Kdy? 16. října od 18:00
Kde? Akademické konferenční centrum – AKC (Husova 4a, 110 00 Praha 1)
Do democracies die at the hands of the people or their elected leaders? Does it happen quickly or slowly? These questions are today at the forefront of many debates on democratic backsliding, i.e. the sliding back of democracy into autocracy. Still, while we have good reasons to worry about the resurgence of autocracy in the world, these worries are often attributable to distorted beliefs about what democracy is.
So what is democracy? In this talk, I will argue that democracy is not reducible to procedures like elections. Nor is it a doctrine of popular sovereignty. It is a spirit, in the sense that Montesquieu understands it in his classical work The Spirit of the Laws.
According to Montesquieu, different political forms are animated and sustained by different spirits: a republic by virtue or love of country and law, a monarchy by honour and distinction, and a despotic form by fear. In The Spirit of Democracy: Corruption, Disintegration, Renewal (Oxford University Press 2021), I show that modern democracy is a unique political form animated and sustained by a spirit of emancipation. The removal of divine, natural and historical authorities as collective sources of political legitimacy unleashes a fundamental uncertainty about the future. In a democracy, we respond to that uncertainty by sharing and dividing it equally; both the freedom it opens up, and the responsibility it entails. It emancipates us from having the basic purpose and direction of society decided for us.
Today, the future is more uncertain than ever due to wars, migration, climate change and digitalization. Everywhere, democracies are being put to the test. Everywhere, people are wondering: what comes next? The problem is that this uncertainty about the future, while a potential for democratic reform and renewal also can be exploited and mobilized against democracy. In the talk, I will elaborate on such threats to democracy.

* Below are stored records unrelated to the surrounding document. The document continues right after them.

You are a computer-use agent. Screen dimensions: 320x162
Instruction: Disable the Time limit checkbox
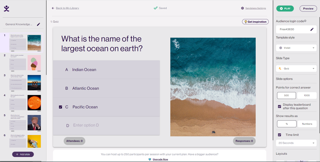[x=279, y=135]
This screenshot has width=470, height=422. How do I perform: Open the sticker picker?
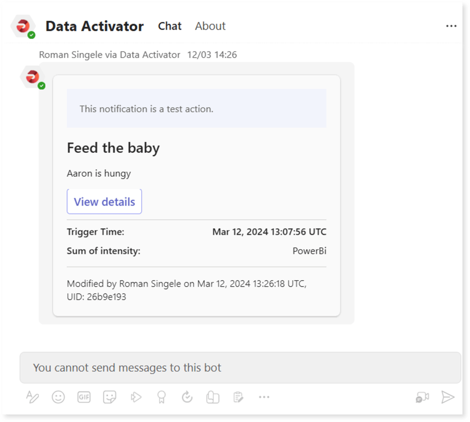pos(109,397)
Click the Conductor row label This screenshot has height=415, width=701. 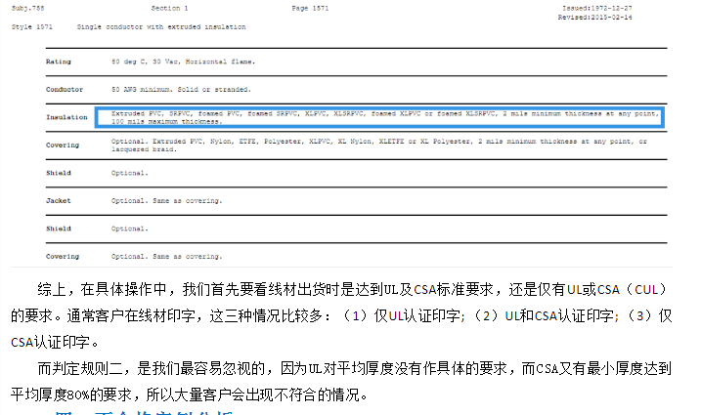click(x=64, y=89)
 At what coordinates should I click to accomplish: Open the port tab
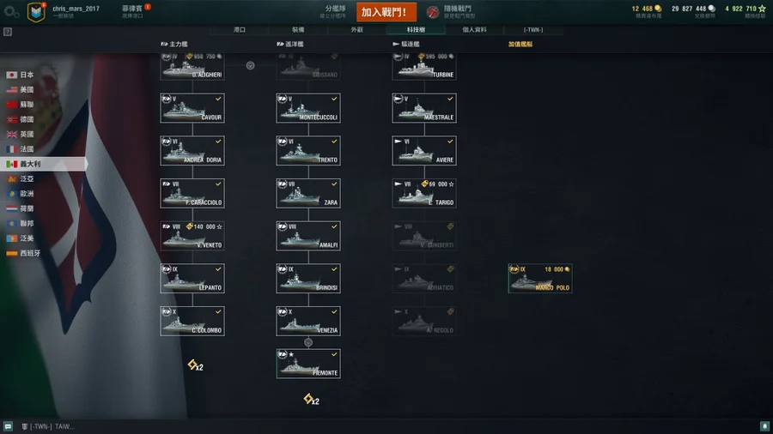240,29

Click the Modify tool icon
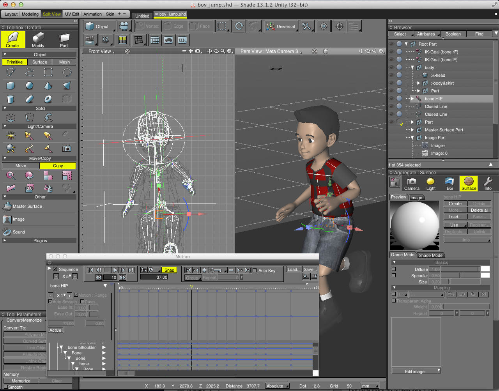(38, 40)
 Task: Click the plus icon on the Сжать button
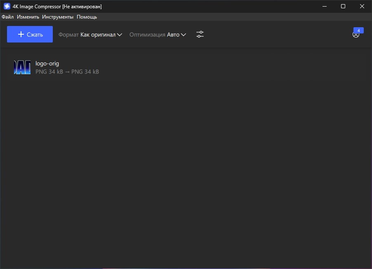point(21,35)
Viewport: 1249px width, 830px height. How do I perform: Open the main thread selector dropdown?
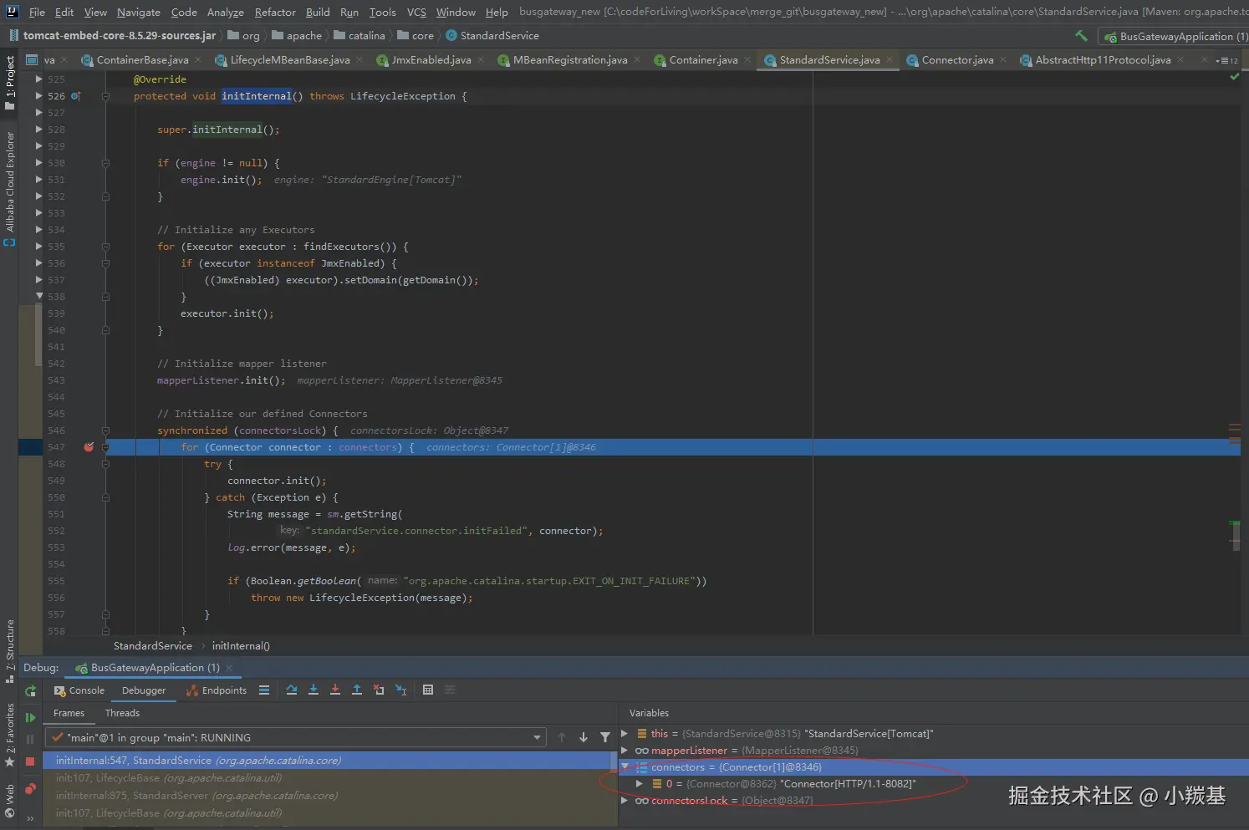(x=537, y=738)
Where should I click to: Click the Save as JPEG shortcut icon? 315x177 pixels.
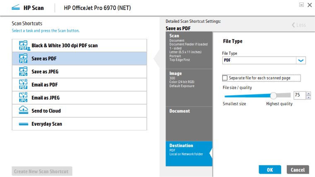[x=23, y=71]
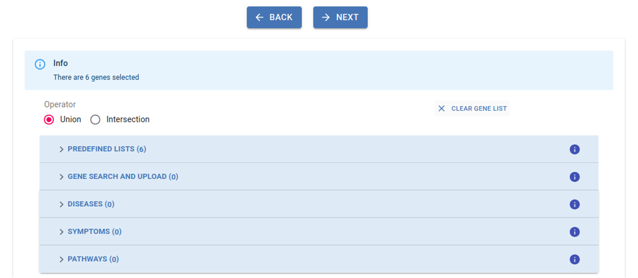638x278 pixels.
Task: Expand the Diseases section chevron
Action: 61,205
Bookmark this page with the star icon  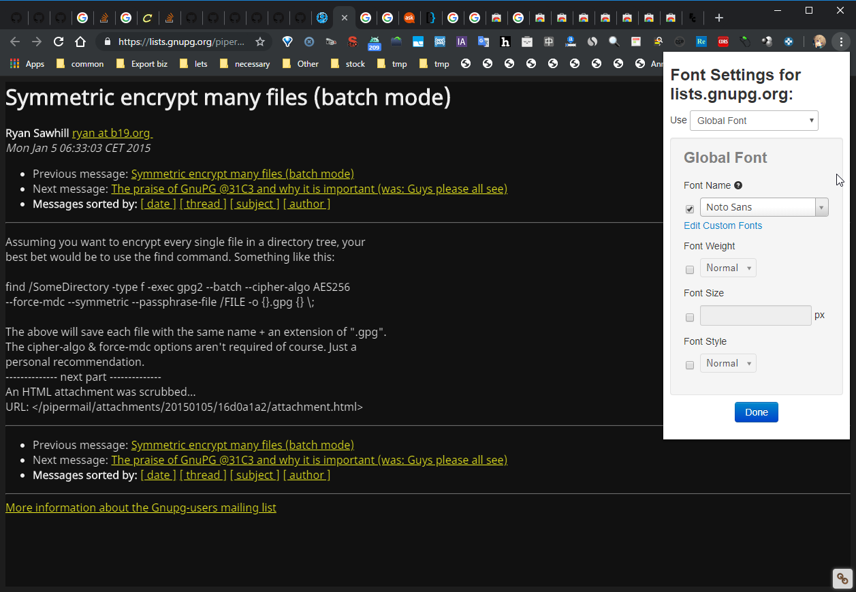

More specifically, I will do three things: First, I will clarify what I mean by democracy as a spirit of emancipation. Second, I will explain how this interpretation differs from the two conventional readings of democracy, democracy as a procedure and popular sovereignty respectively. Finally, I will ask how this difference plays out in the analysis of democratic backsliding. What can we see or do now that we could not see or do before?